I know how my previous Sensei’s have performed but things change sometimes, so with the Sensei Wireless I still had to put it through all of our testing, especially to test the wireless performance. I jumped right into testing the Pixart ADNS 9800 sensor in game and out of game to test its tracking. It performed exactly how I would expect it too. There was a slight amount of positive acceleration as well as the negative acceleration when using a soft mouse pad. It wasn’t really noticeable until I tested for it, but this is standard for the ADNS 9800. Otherwise, performance in and out of game was amazing. Where I noticed a big change was with the scroll wheel. With previous Sensei’s some scroll wheels would have an extremely loud click sound, it seems they have worked this issue out on the Sensei Wireless, it scrolls perfectly.

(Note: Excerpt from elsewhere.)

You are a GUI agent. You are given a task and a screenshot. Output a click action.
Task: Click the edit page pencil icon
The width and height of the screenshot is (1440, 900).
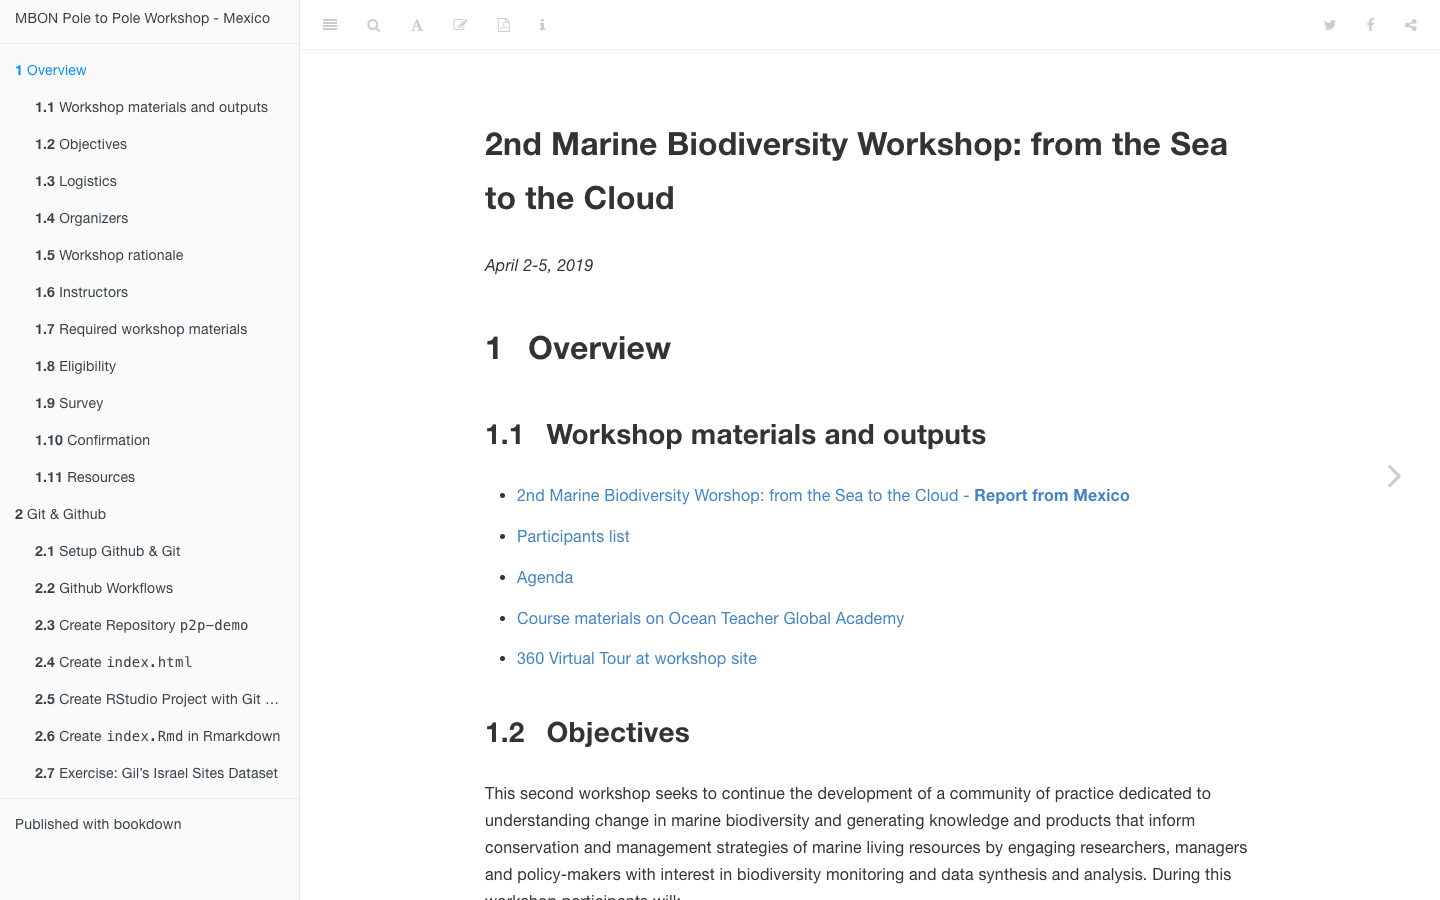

Considering the shape and size of the Sensei Wireless was just about the same as the other Sensei models I wasn’t expecting any changes in comfort. I wasn’t disappointed, the Sensei Wireless is comfortable over extended gaming sessions. Going with the rubber finish was a good choice, a lot of people aren’t a fan of the metal finish of the original Sensei. The side buttons are well placed as well, I could reach both with my thumb, swapping to my left hand I can say the same about the other side for lefties as well. Adding batteries into the mouse didn’t seem to add much for weight as well. There is a slight difference, but even as someone who prefers no weights, I didn’t notice it in use.
I did notice when toying with the lighting settings that the colors are a little washed out compared to what the software shows. Setting to a proper LanOC orange gave me the orange pictures previously, to get it to look how I wanted it I had to go into the reds.
So what about the wireless performance? Well the only differences I saw while using the Sensei Wireless was the lag to get the sensor to turn on when you leave it idle for a while (a power saving feature that can be turned off). In game or when actually using the mouse I didn’t notice any input lag, it is obvious that the technology has improved, this is most likely why SteelSeries has finally jumped into the market. Not having a cord is the most notable thing, you don’t have to worry about it catching on anything and causing a miss click.
The other concern with wireless mice is their battery life. SteelSeries says to expect around 16 hours of use with the max being 20 hours. In my testing, I did run the battery down a few times. A few times this was because of me forgetting to put the mouse on the charger and other times it was from me working at this PC all day and then gaming into the night. You aren’t going to have any issues with battery life when gaming, but working all day then gaming all night is just too much partying for the Sensei Wireless to handle. This is why they gave the option to unplug the USB cord from the charger and plug it directly into the mouse. Trying to do this mid game is actually really hard. The cord is very hard to unplug and when you hook it into the mouse it turns it into a wired mouse, so you have to wait for windows to pick it up and install a driver. In this specific case I would prefer the magnetic charging cord that Microsoft used on their Sidewinder X8. That being said, I’m happy they at least give the option rather than just being SOL when your battery dies.
The wired option does work out great when you take the Sensei Wireless to LANs. It turns the mouse back into a wired mouse, avoiding interference issues that pop up when you have that many computers in one room. I just wish it came with a second USB cord that I could use to take with me and leave the one plugged into the charger.